REQUIRED WORK -> Scan the entries below for the word "قیمت". Copy each line that has it.
------ GIVEN DATA
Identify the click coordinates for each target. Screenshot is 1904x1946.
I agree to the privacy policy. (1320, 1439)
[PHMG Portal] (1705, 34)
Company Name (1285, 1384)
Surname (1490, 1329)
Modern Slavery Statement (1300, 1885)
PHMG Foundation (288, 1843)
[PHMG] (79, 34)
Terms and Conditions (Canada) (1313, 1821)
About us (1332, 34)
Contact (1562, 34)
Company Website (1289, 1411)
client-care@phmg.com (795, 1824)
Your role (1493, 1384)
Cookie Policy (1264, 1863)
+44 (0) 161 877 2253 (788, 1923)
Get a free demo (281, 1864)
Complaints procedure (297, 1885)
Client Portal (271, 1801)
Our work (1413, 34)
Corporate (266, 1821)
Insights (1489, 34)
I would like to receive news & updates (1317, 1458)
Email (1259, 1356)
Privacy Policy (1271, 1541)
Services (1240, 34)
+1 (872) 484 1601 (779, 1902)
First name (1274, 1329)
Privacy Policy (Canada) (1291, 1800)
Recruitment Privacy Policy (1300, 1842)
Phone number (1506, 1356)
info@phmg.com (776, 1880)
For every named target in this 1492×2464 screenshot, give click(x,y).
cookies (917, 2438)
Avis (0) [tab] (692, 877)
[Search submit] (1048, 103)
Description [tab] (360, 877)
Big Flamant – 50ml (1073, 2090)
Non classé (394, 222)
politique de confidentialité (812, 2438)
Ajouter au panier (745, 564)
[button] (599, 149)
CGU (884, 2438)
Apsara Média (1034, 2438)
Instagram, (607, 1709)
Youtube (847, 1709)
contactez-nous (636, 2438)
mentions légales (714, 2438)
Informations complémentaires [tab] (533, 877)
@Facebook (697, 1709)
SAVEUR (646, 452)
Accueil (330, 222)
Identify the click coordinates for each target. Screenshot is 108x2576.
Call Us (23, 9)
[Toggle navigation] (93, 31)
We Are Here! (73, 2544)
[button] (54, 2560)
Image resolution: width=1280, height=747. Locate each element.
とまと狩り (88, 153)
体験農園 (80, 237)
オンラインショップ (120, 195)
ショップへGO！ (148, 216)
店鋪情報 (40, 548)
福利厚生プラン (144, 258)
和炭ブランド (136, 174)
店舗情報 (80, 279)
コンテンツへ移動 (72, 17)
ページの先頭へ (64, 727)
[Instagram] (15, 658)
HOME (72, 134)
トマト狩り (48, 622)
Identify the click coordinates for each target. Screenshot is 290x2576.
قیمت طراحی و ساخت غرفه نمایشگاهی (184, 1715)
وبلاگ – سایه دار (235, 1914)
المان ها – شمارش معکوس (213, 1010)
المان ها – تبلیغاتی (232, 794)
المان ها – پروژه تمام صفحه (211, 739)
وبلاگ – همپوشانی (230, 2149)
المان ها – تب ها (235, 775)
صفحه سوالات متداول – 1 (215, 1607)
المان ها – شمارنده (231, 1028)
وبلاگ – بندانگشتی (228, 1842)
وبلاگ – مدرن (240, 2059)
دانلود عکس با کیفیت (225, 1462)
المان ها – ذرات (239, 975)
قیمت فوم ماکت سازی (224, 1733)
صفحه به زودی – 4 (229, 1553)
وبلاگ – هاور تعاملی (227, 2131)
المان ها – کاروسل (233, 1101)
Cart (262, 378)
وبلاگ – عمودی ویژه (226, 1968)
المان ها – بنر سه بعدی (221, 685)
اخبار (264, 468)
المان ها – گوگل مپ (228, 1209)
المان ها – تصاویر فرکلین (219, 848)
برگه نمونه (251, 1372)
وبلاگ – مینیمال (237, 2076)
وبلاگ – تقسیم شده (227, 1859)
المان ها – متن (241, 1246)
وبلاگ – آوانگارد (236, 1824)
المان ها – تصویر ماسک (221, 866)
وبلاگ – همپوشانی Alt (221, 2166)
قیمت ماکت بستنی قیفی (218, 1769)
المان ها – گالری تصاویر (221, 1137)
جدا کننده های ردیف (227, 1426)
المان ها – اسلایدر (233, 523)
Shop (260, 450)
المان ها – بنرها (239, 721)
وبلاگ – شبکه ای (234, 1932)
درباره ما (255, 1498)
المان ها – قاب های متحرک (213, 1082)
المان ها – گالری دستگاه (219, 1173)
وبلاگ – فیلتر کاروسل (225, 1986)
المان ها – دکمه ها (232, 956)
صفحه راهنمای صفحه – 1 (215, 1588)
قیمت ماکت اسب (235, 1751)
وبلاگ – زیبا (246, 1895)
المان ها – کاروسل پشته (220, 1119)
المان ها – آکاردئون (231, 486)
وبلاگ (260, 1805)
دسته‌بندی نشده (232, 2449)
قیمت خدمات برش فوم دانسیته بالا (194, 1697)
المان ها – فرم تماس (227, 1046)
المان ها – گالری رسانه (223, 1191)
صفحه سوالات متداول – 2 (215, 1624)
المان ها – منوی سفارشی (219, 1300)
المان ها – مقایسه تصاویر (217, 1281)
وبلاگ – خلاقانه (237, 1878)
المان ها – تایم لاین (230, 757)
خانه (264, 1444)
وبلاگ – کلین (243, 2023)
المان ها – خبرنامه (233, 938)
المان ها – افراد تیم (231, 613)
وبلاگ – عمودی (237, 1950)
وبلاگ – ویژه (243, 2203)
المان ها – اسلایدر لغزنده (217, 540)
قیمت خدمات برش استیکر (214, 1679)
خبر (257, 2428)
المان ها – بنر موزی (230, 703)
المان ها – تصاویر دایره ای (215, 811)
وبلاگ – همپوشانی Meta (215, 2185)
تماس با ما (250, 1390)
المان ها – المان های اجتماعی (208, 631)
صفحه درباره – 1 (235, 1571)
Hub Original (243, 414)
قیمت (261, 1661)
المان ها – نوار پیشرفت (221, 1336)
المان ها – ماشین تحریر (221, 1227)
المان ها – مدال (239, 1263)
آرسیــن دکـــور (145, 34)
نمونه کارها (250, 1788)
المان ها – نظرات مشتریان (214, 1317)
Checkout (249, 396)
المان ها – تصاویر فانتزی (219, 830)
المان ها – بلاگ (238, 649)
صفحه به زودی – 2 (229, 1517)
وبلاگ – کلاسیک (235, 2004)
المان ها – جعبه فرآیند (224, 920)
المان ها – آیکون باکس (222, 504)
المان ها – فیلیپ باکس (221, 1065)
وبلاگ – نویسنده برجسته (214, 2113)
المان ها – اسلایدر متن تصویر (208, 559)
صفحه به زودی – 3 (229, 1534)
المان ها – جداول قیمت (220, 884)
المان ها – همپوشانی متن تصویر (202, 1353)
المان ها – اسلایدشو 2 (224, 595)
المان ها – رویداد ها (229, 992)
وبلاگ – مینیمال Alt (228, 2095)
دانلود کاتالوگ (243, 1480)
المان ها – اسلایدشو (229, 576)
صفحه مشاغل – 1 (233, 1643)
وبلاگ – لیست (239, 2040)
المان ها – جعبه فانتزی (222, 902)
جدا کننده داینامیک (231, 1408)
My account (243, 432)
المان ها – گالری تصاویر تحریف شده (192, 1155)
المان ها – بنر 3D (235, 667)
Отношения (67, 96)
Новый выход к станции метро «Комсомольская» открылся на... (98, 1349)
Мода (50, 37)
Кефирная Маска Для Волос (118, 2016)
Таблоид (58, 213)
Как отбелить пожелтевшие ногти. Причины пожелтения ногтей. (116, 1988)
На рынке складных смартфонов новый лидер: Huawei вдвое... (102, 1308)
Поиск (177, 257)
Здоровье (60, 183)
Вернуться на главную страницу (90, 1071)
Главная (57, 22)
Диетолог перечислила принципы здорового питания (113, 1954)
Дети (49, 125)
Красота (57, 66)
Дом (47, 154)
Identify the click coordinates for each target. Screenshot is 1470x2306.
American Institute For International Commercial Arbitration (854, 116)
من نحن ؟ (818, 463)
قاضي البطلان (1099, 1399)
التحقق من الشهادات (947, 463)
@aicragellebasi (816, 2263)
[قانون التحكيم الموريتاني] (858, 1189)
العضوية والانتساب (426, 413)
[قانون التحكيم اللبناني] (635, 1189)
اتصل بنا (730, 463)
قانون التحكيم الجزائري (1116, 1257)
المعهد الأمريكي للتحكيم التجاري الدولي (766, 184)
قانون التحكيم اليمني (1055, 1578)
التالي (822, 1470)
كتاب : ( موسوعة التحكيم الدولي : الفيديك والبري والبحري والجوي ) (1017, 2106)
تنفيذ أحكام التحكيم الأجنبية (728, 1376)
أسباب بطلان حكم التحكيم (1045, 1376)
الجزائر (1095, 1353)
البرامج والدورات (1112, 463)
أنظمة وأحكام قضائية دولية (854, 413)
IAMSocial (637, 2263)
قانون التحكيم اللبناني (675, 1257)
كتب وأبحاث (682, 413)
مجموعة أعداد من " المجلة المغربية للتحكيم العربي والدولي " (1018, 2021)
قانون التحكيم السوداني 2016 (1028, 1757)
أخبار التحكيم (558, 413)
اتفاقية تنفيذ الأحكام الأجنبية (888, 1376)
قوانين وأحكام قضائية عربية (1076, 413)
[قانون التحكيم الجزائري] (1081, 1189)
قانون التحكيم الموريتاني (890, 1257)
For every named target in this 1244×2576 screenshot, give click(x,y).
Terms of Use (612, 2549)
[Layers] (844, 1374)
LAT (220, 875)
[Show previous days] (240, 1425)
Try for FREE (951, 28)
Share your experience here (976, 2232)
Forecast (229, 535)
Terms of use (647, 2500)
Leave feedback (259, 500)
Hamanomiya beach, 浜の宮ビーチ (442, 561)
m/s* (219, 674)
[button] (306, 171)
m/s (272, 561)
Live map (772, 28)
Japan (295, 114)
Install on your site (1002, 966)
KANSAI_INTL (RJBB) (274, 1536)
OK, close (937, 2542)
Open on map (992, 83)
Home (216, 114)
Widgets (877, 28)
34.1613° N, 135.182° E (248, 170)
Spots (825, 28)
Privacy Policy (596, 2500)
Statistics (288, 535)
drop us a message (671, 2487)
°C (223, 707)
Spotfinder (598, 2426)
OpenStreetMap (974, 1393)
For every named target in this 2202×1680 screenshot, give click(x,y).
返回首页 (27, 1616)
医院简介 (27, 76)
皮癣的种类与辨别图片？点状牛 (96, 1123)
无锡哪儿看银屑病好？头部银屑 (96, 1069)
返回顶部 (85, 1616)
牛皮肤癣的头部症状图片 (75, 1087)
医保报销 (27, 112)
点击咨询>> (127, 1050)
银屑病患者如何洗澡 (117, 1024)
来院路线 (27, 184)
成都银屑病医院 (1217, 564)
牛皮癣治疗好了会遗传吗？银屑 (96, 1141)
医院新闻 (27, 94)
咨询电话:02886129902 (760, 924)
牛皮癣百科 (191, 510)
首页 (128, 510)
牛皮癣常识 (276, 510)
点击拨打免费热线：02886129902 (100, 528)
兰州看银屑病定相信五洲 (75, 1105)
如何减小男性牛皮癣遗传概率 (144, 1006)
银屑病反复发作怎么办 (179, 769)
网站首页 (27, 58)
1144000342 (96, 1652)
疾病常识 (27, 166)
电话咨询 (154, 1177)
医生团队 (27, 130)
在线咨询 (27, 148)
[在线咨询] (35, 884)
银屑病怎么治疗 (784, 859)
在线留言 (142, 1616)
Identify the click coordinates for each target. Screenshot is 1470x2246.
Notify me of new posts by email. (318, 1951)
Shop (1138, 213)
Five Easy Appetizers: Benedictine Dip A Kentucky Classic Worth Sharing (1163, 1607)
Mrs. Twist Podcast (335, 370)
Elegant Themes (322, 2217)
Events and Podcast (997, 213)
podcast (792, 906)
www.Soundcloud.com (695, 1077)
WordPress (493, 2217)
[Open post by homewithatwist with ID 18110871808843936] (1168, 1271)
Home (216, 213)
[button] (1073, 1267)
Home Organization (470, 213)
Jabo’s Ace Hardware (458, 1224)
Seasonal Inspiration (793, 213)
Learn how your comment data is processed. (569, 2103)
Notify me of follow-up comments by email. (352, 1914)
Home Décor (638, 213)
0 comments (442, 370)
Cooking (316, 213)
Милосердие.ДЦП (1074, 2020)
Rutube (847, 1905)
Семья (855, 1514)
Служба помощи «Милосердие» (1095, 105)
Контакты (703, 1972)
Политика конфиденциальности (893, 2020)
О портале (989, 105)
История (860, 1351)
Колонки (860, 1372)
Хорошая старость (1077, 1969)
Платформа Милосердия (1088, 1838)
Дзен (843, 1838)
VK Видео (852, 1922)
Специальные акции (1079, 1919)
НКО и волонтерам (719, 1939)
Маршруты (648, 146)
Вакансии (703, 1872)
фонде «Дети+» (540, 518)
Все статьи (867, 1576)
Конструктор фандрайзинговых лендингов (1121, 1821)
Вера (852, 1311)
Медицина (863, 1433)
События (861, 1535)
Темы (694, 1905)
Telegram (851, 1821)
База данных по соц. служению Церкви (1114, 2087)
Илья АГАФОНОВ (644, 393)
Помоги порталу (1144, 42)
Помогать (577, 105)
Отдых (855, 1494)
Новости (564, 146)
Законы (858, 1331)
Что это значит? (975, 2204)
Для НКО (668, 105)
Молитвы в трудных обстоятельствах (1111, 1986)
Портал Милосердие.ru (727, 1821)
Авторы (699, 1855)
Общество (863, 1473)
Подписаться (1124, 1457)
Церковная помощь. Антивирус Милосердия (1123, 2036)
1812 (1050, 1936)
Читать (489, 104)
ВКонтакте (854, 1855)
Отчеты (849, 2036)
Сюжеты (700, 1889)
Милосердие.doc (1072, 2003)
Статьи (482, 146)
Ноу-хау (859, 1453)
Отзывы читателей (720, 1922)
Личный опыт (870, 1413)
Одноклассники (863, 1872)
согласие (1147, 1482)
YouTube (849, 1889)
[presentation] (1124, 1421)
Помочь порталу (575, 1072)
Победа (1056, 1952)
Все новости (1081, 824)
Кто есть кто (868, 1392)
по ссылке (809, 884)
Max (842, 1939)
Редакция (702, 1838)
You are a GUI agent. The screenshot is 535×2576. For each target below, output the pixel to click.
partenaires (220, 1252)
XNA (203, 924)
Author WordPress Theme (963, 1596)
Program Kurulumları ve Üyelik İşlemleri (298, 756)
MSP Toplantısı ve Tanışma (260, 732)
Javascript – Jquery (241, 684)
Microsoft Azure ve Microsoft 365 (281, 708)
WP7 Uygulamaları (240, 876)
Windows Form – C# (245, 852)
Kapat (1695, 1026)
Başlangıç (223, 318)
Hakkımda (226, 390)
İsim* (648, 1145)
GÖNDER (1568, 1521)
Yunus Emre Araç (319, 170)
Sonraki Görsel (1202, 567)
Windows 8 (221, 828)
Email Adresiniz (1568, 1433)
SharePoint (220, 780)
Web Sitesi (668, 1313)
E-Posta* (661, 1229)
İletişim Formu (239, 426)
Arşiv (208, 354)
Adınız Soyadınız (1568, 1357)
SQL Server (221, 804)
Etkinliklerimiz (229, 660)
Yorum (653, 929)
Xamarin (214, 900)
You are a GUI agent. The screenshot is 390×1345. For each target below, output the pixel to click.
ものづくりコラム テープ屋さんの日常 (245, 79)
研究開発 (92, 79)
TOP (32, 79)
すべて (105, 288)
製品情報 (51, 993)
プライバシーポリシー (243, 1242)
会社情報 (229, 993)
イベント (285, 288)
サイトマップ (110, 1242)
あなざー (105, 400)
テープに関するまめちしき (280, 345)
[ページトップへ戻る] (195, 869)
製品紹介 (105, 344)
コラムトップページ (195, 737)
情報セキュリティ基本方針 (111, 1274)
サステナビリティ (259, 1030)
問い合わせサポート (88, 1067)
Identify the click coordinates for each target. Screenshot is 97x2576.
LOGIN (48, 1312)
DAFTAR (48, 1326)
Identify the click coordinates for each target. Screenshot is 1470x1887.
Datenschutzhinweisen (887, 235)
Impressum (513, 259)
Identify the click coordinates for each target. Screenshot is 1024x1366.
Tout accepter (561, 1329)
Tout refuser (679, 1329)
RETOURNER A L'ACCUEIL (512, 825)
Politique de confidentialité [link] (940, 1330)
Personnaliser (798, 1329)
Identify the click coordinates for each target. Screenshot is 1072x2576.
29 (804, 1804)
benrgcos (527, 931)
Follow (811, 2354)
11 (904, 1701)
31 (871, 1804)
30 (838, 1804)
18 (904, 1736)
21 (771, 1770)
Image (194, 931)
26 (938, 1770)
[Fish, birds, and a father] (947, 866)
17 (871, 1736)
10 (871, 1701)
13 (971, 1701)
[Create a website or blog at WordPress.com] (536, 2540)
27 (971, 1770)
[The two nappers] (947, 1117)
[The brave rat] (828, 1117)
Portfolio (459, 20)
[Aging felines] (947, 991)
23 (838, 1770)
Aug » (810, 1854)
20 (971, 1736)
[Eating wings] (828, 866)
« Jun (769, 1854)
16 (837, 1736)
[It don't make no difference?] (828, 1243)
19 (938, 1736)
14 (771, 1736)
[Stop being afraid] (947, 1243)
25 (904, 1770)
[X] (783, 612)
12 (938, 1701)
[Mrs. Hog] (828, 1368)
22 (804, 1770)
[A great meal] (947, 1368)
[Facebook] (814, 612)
------------
EXERCISE RESULT ->
قیمت طراحی و ساخت غرفه نمایشگاهی (184, 1715)
قیمت فوم ماکت سازی (224, 1733)
قیمت ماکت بستنی قیفی (218, 1769)
قیمت ماکت اسب (235, 1751)
قیمت خدمات برش فوم دانسیته بالا (194, 1697)
قیمت خدمات برش استیکر (214, 1679)
قیمت (261, 1661)
المان ها – جداول قیمت (220, 884)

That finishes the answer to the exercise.